▸ **SET PROBLEM 1**: Copy the stretch of rows below from the line that contains "At what (x,y)" through the line that contains "Looking at the", keeping every character unchanged.

▸ **SELECTED EXCERPT**:
============================================================

It took Black Sabbath less than a year to morph from the rock scene’s reviled alleged Satanists into its reluctant superstars. For this change in fortunes, you could thank/blame the group’s 1970 smash-hit second album, Paranoid, which spawned three signature tunes, broke the band into the US, and left Tony Iommi with both a splitting fame hangover and a spiralling drug habit.
“We said that we’d never write another hit single after Paranoid,” the guitarist sighed in a 2004 interview with Rolling Stone. “We’d started attracting the wrong sort of audience, all these screaming kids. And we were smoking a lot of pot. It got very out of hand, dancing naked in the studio…”
We were getting into coke, big time,” drummer Bill Ward told journalist Steven Rosen of the band’s chaotic ascent. “Uppers, downers, Quaaludes, whatever you like. It got to the stage where you would come up with ideas and forget them, because you were so out of it.”
It was this atmosphere of burnout, celebrity and narcotics that held sway as the band approached the Master Of Reality album at London’s Island Studios in early 1971. Producer Rodger Bain had returned to the control room, but the blank cheque and generous deadline granted by the label meant that musically everything was bigger, bolder and more ambitious, for better or worse.
Ward recalls the album “was done on a 24-track board that brought us up to almost a kind of Beatles-esque level”, while Iommi concedes that “during Master Of Reality, we started getting more experimental and began taking too much time to record. Ultimately, I think it really confused us.”
Certainly, the flute and piano lines on mellow moments such as Solitude suggested a slight identity crisis, but the album’s fourth track, Children Of The Grave was an instant classic and obvious fan favourite.

============================================================

▸ **SET PROBLEM 2**: In the Black Sabbath passage, rewrite the stretch from "It was this" through "better or worse.", substituting "mixing desk" for "control room".

============================================================

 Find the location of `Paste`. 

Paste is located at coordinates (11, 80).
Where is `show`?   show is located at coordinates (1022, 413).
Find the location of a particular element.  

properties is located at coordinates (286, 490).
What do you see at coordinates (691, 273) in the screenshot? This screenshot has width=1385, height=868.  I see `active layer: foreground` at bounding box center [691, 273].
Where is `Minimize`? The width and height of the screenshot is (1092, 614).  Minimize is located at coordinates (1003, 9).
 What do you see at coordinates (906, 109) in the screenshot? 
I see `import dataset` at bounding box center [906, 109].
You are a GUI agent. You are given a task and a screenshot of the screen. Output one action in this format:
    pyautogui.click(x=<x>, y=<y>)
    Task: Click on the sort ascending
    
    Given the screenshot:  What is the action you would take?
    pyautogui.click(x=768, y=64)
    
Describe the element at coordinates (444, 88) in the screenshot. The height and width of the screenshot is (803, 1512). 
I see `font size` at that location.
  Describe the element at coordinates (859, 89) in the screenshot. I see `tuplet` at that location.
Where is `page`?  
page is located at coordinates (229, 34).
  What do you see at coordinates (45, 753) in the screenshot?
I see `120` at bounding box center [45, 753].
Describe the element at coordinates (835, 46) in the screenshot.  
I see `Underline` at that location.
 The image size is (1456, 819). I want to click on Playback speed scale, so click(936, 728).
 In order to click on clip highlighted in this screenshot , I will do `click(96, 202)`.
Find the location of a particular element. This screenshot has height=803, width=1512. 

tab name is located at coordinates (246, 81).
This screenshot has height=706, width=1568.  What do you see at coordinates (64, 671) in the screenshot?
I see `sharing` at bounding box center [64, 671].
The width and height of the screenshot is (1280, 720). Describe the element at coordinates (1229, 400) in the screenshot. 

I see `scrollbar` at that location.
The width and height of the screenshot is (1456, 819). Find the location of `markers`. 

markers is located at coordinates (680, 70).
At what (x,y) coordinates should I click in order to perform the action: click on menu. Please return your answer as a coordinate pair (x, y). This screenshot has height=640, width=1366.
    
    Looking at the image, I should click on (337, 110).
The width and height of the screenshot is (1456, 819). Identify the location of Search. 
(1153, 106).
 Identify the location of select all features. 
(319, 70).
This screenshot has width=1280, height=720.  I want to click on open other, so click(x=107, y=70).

============================================================

▸ **EXERCISE OUTPUT 1**:
At what (x,y) coordinates should I click in order to perform the action: click on menu. Please return your answer as a coordinate pair (x, y). This screenshot has height=640, width=1366.
    
    Looking at the image, I should click on (337, 110).

▸ **EXERCISE OUTPUT 2**:
It was this atmosphere of burnout, celebrity and narcotics that held sway as the band approached the Master Of Reality album at London’s Island Studios in early 1971. Producer Rodger Bain had returned to the mixing desk, but the blank cheque and generous deadline granted by the label meant that musically everything was bigger, bolder and more ambitious, for better or worse.